> [Work to complete]:
Keeping every word and mark, copy all of the data.

> [Information given]:
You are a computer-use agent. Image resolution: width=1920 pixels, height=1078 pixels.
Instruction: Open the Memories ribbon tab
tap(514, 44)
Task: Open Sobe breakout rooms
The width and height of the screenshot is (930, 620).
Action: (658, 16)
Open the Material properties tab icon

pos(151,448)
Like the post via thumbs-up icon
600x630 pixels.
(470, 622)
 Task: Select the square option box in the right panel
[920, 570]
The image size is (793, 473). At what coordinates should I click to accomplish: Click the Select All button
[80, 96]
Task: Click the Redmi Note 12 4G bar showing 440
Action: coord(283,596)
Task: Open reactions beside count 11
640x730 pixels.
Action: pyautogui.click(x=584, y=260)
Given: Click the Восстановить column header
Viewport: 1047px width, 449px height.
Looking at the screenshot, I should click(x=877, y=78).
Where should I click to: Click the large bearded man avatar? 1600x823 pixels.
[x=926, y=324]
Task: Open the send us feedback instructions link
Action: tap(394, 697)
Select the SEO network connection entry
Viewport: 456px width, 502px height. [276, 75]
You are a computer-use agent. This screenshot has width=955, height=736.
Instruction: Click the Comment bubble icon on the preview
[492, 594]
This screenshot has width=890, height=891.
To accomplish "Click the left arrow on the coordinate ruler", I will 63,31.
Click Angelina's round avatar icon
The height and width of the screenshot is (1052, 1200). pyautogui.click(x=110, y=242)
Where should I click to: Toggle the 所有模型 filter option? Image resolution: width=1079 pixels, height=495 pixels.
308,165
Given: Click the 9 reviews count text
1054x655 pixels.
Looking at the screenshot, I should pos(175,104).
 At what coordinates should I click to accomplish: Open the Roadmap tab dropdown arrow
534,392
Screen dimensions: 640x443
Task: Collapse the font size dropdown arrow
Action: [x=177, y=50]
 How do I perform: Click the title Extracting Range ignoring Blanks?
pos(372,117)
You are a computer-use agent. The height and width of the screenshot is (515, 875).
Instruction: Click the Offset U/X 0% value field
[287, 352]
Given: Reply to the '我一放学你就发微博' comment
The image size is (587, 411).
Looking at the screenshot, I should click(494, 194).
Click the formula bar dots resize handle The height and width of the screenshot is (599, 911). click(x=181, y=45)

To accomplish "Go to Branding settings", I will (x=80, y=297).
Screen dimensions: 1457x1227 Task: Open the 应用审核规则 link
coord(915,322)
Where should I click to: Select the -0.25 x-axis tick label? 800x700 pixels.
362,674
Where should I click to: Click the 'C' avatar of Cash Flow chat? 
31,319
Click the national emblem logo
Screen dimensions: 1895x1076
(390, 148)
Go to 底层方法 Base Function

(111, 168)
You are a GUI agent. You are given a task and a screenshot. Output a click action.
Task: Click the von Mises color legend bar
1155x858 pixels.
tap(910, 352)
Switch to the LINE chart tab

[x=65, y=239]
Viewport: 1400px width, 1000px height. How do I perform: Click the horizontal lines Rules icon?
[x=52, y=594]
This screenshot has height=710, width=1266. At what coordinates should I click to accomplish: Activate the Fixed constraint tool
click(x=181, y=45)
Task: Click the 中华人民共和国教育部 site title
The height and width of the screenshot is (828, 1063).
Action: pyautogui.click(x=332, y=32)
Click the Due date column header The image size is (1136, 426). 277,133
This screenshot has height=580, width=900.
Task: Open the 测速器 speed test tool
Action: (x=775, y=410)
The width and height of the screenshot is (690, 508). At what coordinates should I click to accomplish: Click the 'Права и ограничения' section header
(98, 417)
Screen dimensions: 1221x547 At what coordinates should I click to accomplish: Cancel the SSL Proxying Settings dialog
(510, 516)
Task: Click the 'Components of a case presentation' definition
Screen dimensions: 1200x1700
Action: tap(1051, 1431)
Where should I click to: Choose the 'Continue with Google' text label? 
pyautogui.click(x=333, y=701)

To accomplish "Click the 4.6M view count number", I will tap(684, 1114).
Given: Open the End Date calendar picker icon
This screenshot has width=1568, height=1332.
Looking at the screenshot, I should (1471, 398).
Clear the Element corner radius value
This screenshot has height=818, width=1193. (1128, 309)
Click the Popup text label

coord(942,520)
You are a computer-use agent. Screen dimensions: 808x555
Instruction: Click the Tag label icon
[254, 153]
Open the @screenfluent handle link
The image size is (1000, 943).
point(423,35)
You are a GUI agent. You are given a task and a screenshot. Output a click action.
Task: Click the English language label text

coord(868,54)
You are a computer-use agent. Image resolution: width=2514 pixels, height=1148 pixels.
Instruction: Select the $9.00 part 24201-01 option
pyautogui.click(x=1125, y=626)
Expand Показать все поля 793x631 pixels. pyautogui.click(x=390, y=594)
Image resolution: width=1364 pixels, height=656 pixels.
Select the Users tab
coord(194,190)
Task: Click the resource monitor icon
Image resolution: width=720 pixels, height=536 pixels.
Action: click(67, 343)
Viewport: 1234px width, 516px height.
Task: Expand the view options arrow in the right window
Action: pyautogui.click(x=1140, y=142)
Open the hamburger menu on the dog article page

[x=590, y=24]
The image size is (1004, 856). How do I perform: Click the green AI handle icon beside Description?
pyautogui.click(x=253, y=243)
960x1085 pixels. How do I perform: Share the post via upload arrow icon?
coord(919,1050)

> [Answer to this exercise]:
You are a computer-use agent. Image resolution: width=1920 pixels, height=1078 pixels.
Instruction: Open the Memories ribbon tab
tap(514, 44)
Task: Open Sobe breakout rooms
The width and height of the screenshot is (930, 620).
Action: (658, 16)
Open the Material properties tab icon

pos(151,448)
Like the post via thumbs-up icon
600x630 pixels.
(470, 622)
 Task: Select the square option box in the right panel
[920, 570]
The image size is (793, 473). At what coordinates should I click to accomplish: Click the Select All button
[80, 96]
Task: Click the Redmi Note 12 4G bar showing 440
Action: coord(283,596)
Task: Open reactions beside count 11
640x730 pixels.
Action: pyautogui.click(x=584, y=260)
Given: Click the Восстановить column header
Viewport: 1047px width, 449px height.
Looking at the screenshot, I should click(x=877, y=78).
Where should I click to: Click the large bearded man avatar? 1600x823 pixels.
[x=926, y=324]
Task: Open the send us feedback instructions link
Action: tap(394, 697)
Select the SEO network connection entry
Viewport: 456px width, 502px height. [276, 75]
You are a computer-use agent. This screenshot has width=955, height=736.
Instruction: Click the Comment bubble icon on the preview
[492, 594]
This screenshot has width=890, height=891.
To accomplish "Click the left arrow on the coordinate ruler", I will 63,31.
Click Angelina's round avatar icon
The height and width of the screenshot is (1052, 1200). pyautogui.click(x=110, y=242)
Where should I click to: Toggle the 所有模型 filter option? Image resolution: width=1079 pixels, height=495 pixels.
308,165
Given: Click the 9 reviews count text
1054x655 pixels.
Looking at the screenshot, I should pos(175,104).
 At what coordinates should I click to accomplish: Open the Roadmap tab dropdown arrow
534,392
Screen dimensions: 640x443
Task: Collapse the font size dropdown arrow
Action: [x=177, y=50]
 How do I perform: Click the title Extracting Range ignoring Blanks?
pos(372,117)
You are a computer-use agent. The height and width of the screenshot is (515, 875).
Instruction: Click the Offset U/X 0% value field
[287, 352]
Given: Reply to the '我一放学你就发微博' comment
The image size is (587, 411).
Looking at the screenshot, I should click(494, 194).
Click the formula bar dots resize handle The height and width of the screenshot is (599, 911). click(x=181, y=45)

To accomplish "Go to Branding settings", I will (x=80, y=297).
Screen dimensions: 1457x1227 Task: Open the 应用审核规则 link
coord(915,322)
Where should I click to: Select the -0.25 x-axis tick label? 800x700 pixels.
362,674
Where should I click to: Click the 'C' avatar of Cash Flow chat? 
31,319
Click the national emblem logo
Screen dimensions: 1895x1076
(390, 148)
Go to 底层方法 Base Function

(111, 168)
You are a GUI agent. You are given a task and a screenshot. Output a click action.
Task: Click the von Mises color legend bar
1155x858 pixels.
tap(910, 352)
Switch to the LINE chart tab

[x=65, y=239]
Viewport: 1400px width, 1000px height. How do I perform: Click the horizontal lines Rules icon?
[x=52, y=594]
This screenshot has height=710, width=1266. At what coordinates should I click to accomplish: Activate the Fixed constraint tool
click(x=181, y=45)
Task: Click the 中华人民共和国教育部 site title
The height and width of the screenshot is (828, 1063).
Action: pyautogui.click(x=332, y=32)
Click the Due date column header The image size is (1136, 426). 277,133
This screenshot has height=580, width=900.
Task: Open the 测速器 speed test tool
Action: (x=775, y=410)
The width and height of the screenshot is (690, 508). At what coordinates should I click to accomplish: Click the 'Права и ограничения' section header
(98, 417)
Screen dimensions: 1221x547 At what coordinates should I click to accomplish: Cancel the SSL Proxying Settings dialog
(510, 516)
Task: Click the 'Components of a case presentation' definition
Screen dimensions: 1200x1700
Action: tap(1051, 1431)
Where should I click to: Choose the 'Continue with Google' text label? 
pyautogui.click(x=333, y=701)

To accomplish "Click the 4.6M view count number", I will tap(684, 1114).
Given: Open the End Date calendar picker icon
This screenshot has width=1568, height=1332.
Looking at the screenshot, I should (1471, 398).
Clear the Element corner radius value
This screenshot has height=818, width=1193. (1128, 309)
Click the Popup text label

coord(942,520)
You are a computer-use agent. Screen dimensions: 808x555
Instruction: Click the Tag label icon
[254, 153]
Open the @screenfluent handle link
The image size is (1000, 943).
point(423,35)
You are a GUI agent. You are given a task and a screenshot. Output a click action.
Task: Click the English language label text

coord(868,54)
You are a computer-use agent. Image resolution: width=2514 pixels, height=1148 pixels.
Instruction: Select the $9.00 part 24201-01 option
pyautogui.click(x=1125, y=626)
Expand Показать все поля 793x631 pixels. pyautogui.click(x=390, y=594)
Image resolution: width=1364 pixels, height=656 pixels.
Select the Users tab
coord(194,190)
Task: Click the resource monitor icon
Image resolution: width=720 pixels, height=536 pixels.
Action: click(67, 343)
Viewport: 1234px width, 516px height.
Task: Expand the view options arrow in the right window
Action: pyautogui.click(x=1140, y=142)
Open the hamburger menu on the dog article page

[x=590, y=24]
The image size is (1004, 856). How do I perform: Click the green AI handle icon beside Description?
pyautogui.click(x=253, y=243)
960x1085 pixels. How do I perform: Share the post via upload arrow icon?
coord(919,1050)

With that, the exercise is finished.